:: GIVEN EXERCISE ::
Rewrite the post about the phantom CPU bug from "Turned out that" to "between the two.", swapping every "laptop" for "notebook".

:: TEXT EXCERPT ::
## begin

This Time Self-Hosted
dark mode light mode Search

The subtlety of modern CPUs, or the search for the phantom bug

Yesterday I have released a new version of unpaper which is now in Portage, even though is dependencies are not exactly straightforward after making it use libav. But when I packaged it, I realized that the tests were failing — but I have been sure to run the tests all the time while making changes to make sure not to break the algorithms which (as you may remember) I have not designed or written — I don’t really have enough math to figure out what’s going on with them. I was able to simplify a few things but I needed Luca’s help for the most part.

Turned out that the problem only happened when building with -O2 -march=native so I decided to restrict tests and look into it in the morning again. Indeed, on Excelsior, using -march=native would cause it to fail, but on my laptop (where I have been running the test after every single commit), it would not fail. Why? Furthermore, Luca was also reporting test failures on his laptop with OSX and clang, but I had not tested there to begin with.

A quick inspection of one of the failing tests’ outputs with vbindiff showed that the diffs would be quite minimal, one bit off at some non-obvious interval. It smelled like a very minimal change. After complaining on G+, Måns pushed me to the right direction: some instruction set that differs between the two.

My laptop uses the core-avx-i arch, while the server uses bdver1. They have different levels of SSE4 support – AMD having their own SSE4a implementation – and different extensions. I should probably have paid more attention here and noticed how the Bulldozer has FMA4 instructions, but I did not, it’ll show important later.

## end

:: SUPPLIED DATA ::
## begin

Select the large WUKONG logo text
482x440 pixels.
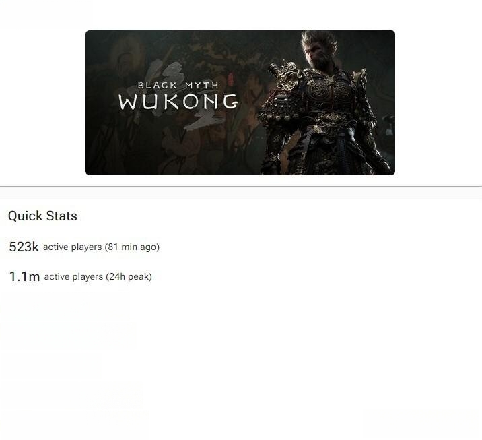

## end

:: FULL SOLUTION ::
Turned out that the problem only happened when building with -O2 -march=native so I decided to restrict tests and look into it in the morning again. Indeed, on Excelsior, using -march=native would cause it to fail, but on my notebook (where I have been running the test after every single commit), it would not fail. Why? Furthermore, Luca was also reporting test failures on his notebook with OSX and clang, but I had not tested there to begin with.

A quick inspection of one of the failing tests’ outputs with vbindiff showed that the diffs would be quite minimal, one bit off at some non-obvious interval. It smelled like a very minimal change. After complaining on G+, Måns pushed me to the right direction: some instruction set that differs between the two.